The government is seeking to recover $278.8 million in allegedly illegal gains that Scrushy reaped from 1996 to 2002, including waterfront property, a 92-foot yacht named “Chez Soiree,” a Cessna aircraft, a Lamborghini sports car, four pieces of diamond jewelry, and paintings by Picasso, Renoir, and Miro.
Scrushy, 51, is the first corporate leader to be charged under the Sarbanes-Oxley Act, last year’s landmark congressional legislation designed to crack down on corporate abuses. He vouched under oath for the company’s financial statements filed with the Securities and Exchange Commission and lied in annual reports to investors, in letters to outside auditors, and in conference calls with employees, prosecutors allege.
“Today we send two messages to the investing public,” Alice H. Martin, U.S. Attorney in Birmingham, said at a Washington news conference. “There’s only one rule of law and it applies to everyone. The second message is, corporate fraud does not pay and where it has apparently paid, we will seek disgorgement of all ill-gotten gains.”
Scrushy’s lawyers were not available for comment this morning, but they have previously said their client will be vindicated and that lower-level workers were responsible for the accounting fraud.

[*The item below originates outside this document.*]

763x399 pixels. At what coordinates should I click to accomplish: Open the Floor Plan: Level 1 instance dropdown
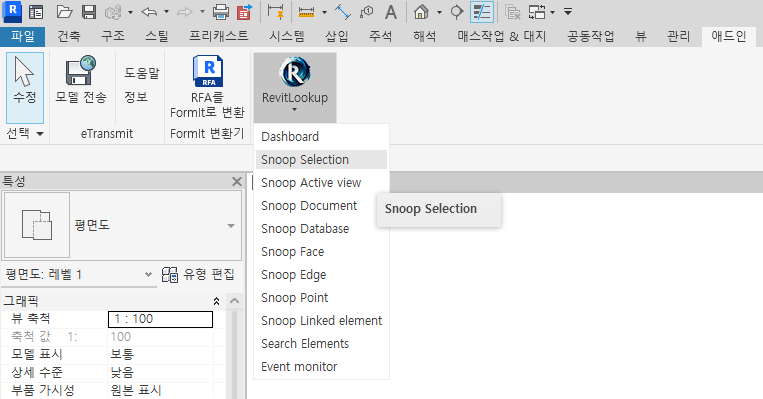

The investigation dates back to March, when investigators raided the company’s headquarters and the Securities and Exchange Commission filed civil fraud charges against both HealthSouth and Scrushy. Scrushy was placed on administrative leave and later was dismissed. Fifteen former executives pleaded guilty to taking part in the fraud, including all five of the company’s chief financial officers.